How Do Substituted Phenyl-Based Cations Affect the Structure-Property-Stability Relationship of Low-Dimensional Perovskites?

Incorporating organic bulky cations in the precursor or post-treatment to achieve two-dimensional/three-dimensional (2D/3D) heterojunction is an effective strategy for enhancing the stability of perovskite materials. However, the issue of insufficient charge transport in 2D perovskites limits their development, and the fundamental mechanism of out-of-plane carrier transport remains unclear. This study designed and synthesized seven organic phenyl-core cations, differentiated at the 1- and 1,4-positions, and identified the impacts on the corresponding properties of the 2D crystalline perovskite.
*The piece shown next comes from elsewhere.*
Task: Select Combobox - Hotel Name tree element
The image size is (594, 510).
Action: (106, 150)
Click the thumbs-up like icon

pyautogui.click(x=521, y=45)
Shorter cations facilitated a more compact arrangement of adjacent inorganic layers, aligning to favor charge transport along the vertical direction. In addition, introducing high electronegativity led to increased intermolecular interactions, resulting in enhanced structural stability and improved phenyl ring pi-orbital overlap and interlayer electron coupling, yielding efficient charge transport. Resilience to thermal stressing of the perovskite was strongly correlated with the carbon chain length of the spacer cations. The increase in cation length and the reduction in the rigidity of the amino-terminal both aided in the dispersion of thermal stress in the inorganic framework. Additional hydrogen bonding also contributed to mitigating structural disorder.